§ TASK ITEM
Filter the records below down to lines containing "field".

[[ THE DATA, beginning ]]

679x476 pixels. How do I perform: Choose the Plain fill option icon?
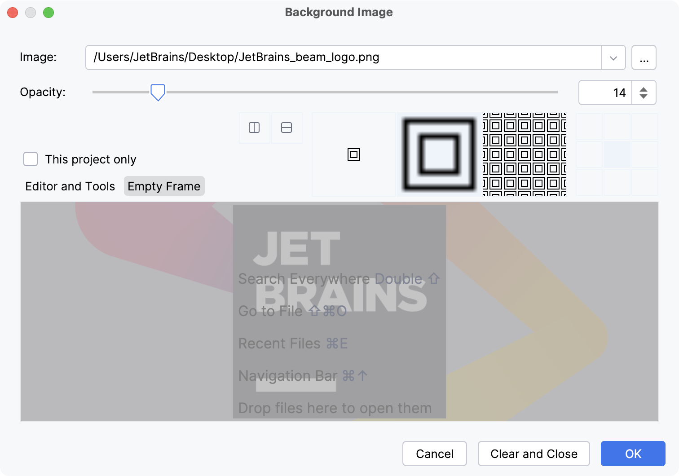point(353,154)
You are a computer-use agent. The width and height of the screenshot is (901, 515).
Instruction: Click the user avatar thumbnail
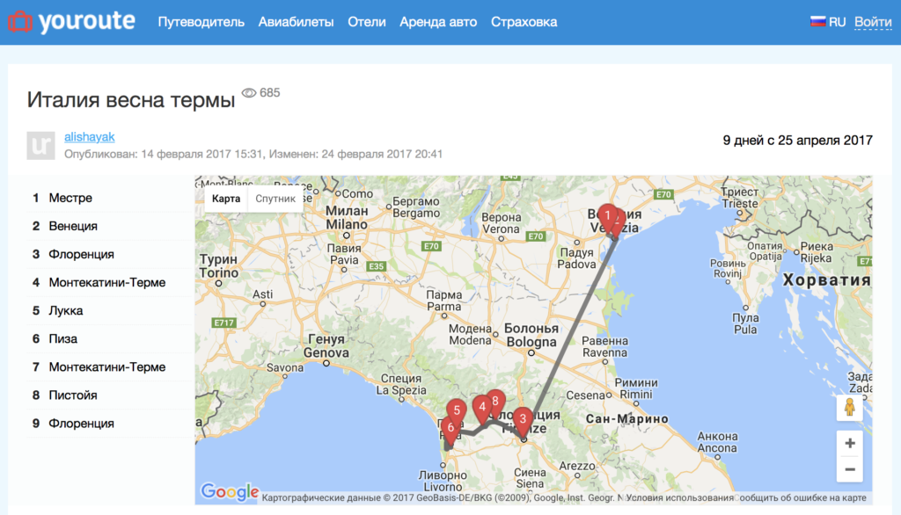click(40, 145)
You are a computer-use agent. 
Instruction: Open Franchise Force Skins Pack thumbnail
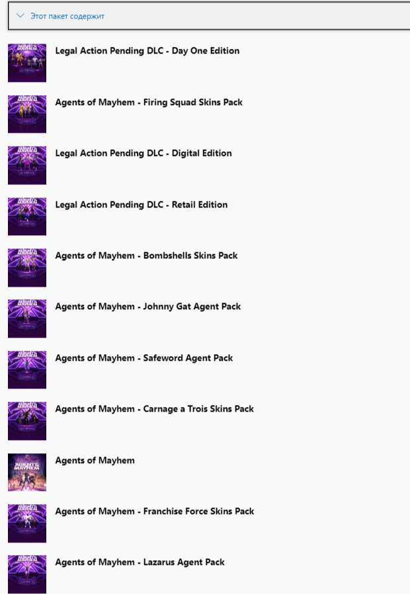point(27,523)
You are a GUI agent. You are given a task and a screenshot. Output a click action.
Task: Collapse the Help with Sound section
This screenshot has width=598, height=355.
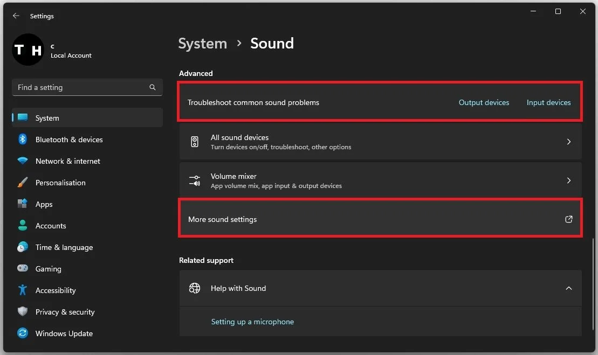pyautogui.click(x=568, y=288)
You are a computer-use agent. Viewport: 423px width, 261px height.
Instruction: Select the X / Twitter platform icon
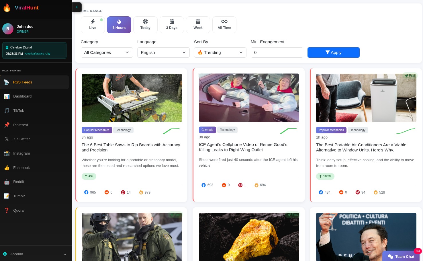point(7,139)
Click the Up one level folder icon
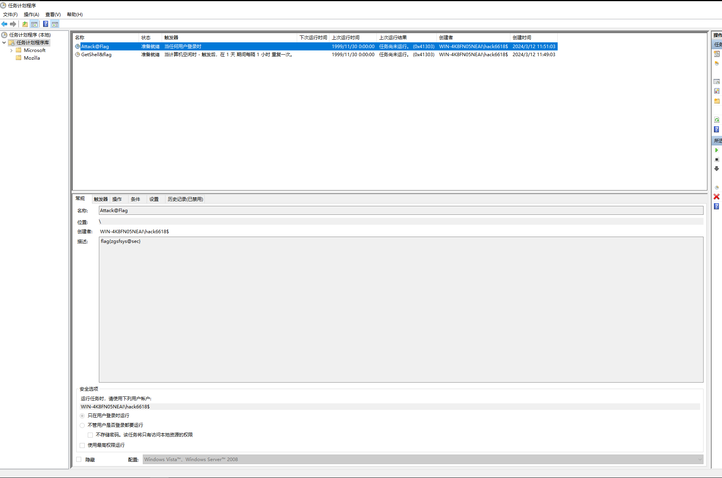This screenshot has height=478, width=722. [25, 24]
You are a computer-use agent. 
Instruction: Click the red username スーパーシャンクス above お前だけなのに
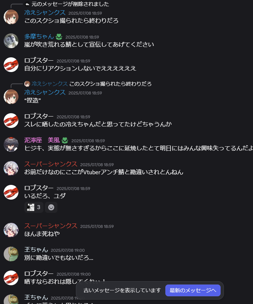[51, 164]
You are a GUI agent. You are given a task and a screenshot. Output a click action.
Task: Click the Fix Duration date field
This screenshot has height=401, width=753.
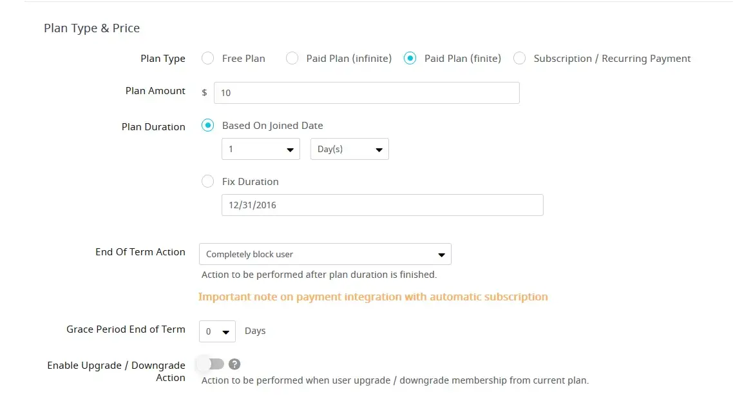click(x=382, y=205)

[[ THE DATA, end ]]
[[ THE DATA, beginning ]]

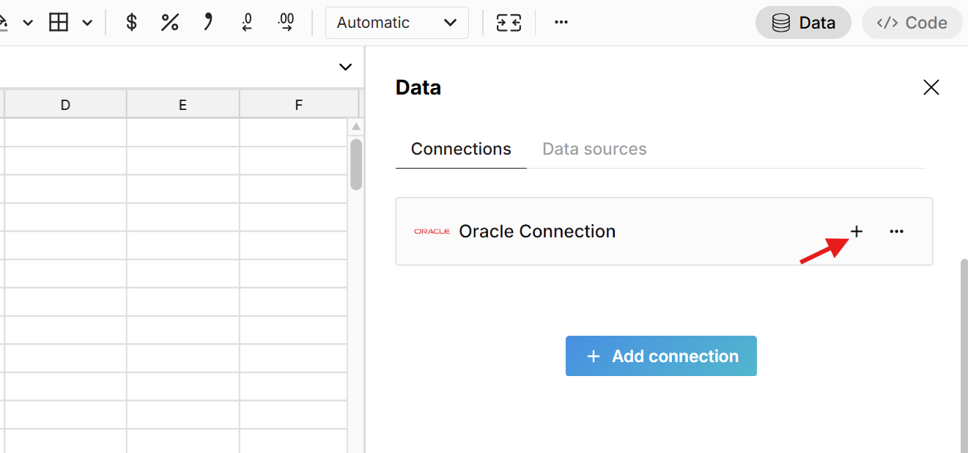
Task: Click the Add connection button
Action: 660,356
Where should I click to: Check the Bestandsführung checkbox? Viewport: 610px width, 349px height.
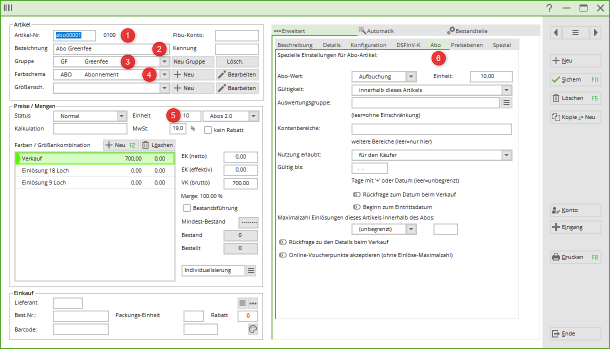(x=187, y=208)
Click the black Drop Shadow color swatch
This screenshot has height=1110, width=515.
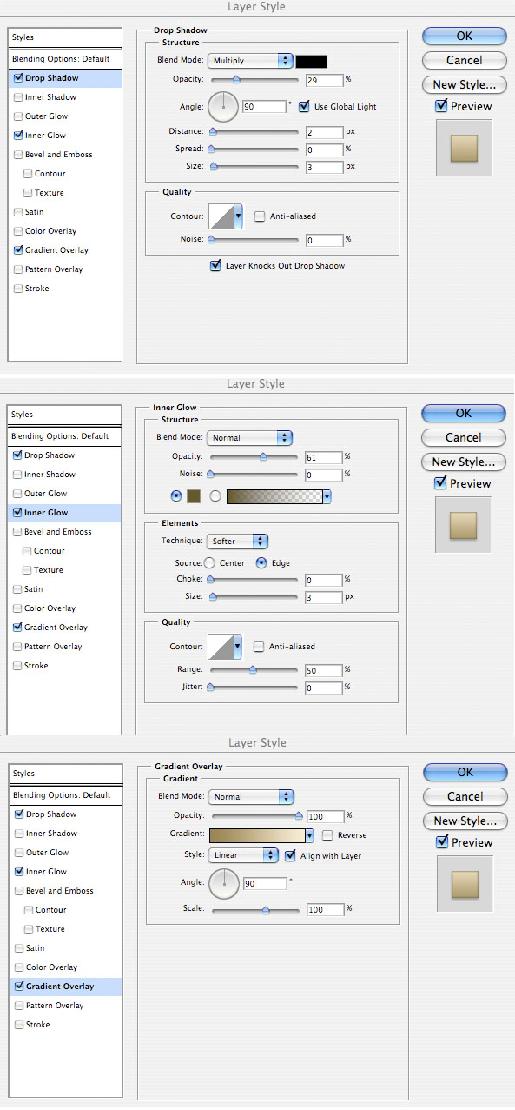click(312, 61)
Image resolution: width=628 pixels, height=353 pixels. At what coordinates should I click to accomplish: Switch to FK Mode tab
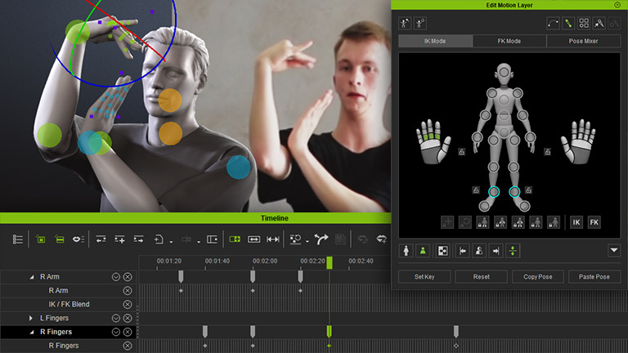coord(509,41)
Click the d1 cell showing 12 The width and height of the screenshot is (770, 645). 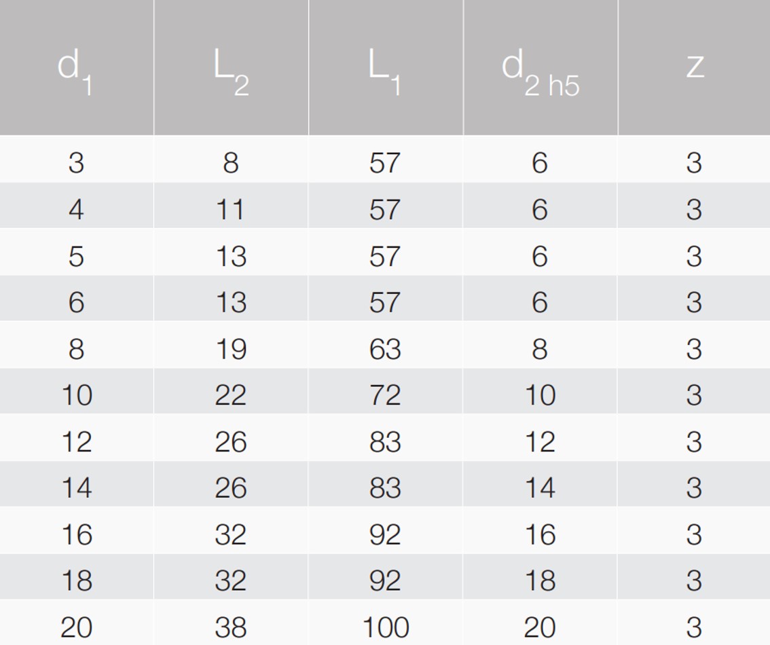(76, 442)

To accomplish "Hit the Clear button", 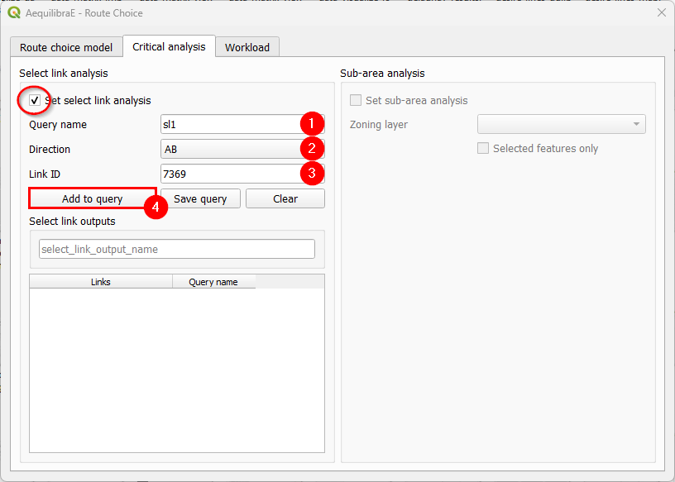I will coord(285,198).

[[ THE DATA, end ]]
[[ THE DATA, beginning ]]

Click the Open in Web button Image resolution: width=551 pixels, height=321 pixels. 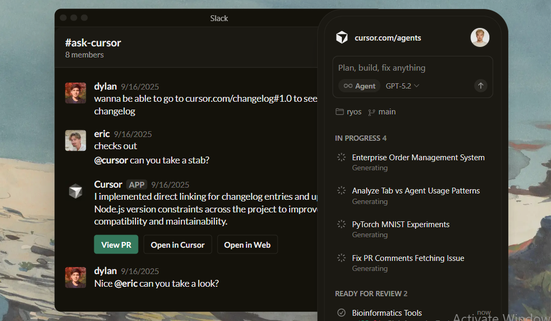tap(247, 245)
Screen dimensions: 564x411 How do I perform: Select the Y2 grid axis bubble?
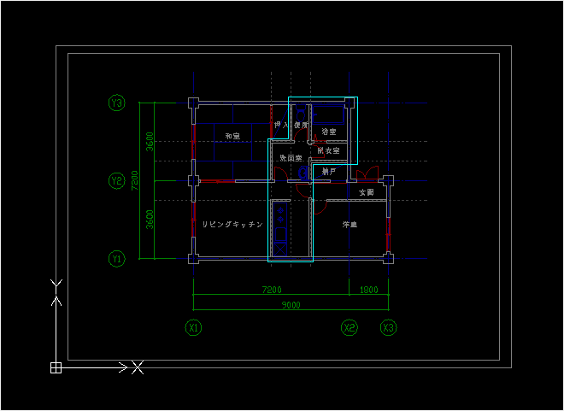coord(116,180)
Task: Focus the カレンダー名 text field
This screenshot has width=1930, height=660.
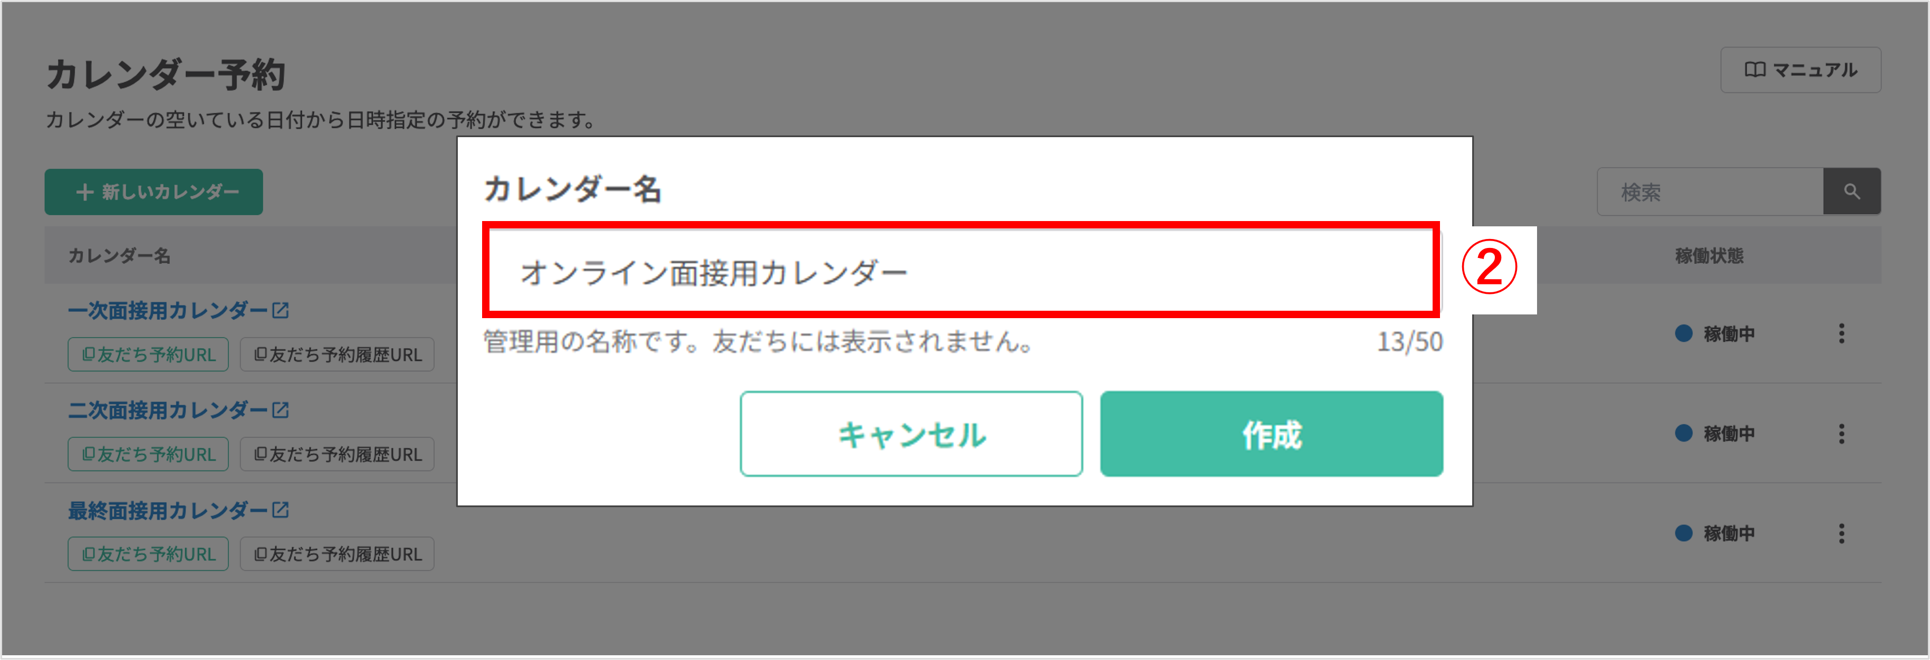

[[ THE DATA, end ]]

§ RESULT OF THIS TASK
Task: Click the Fix Duration date field
Task: Focus the カレンダー名 text field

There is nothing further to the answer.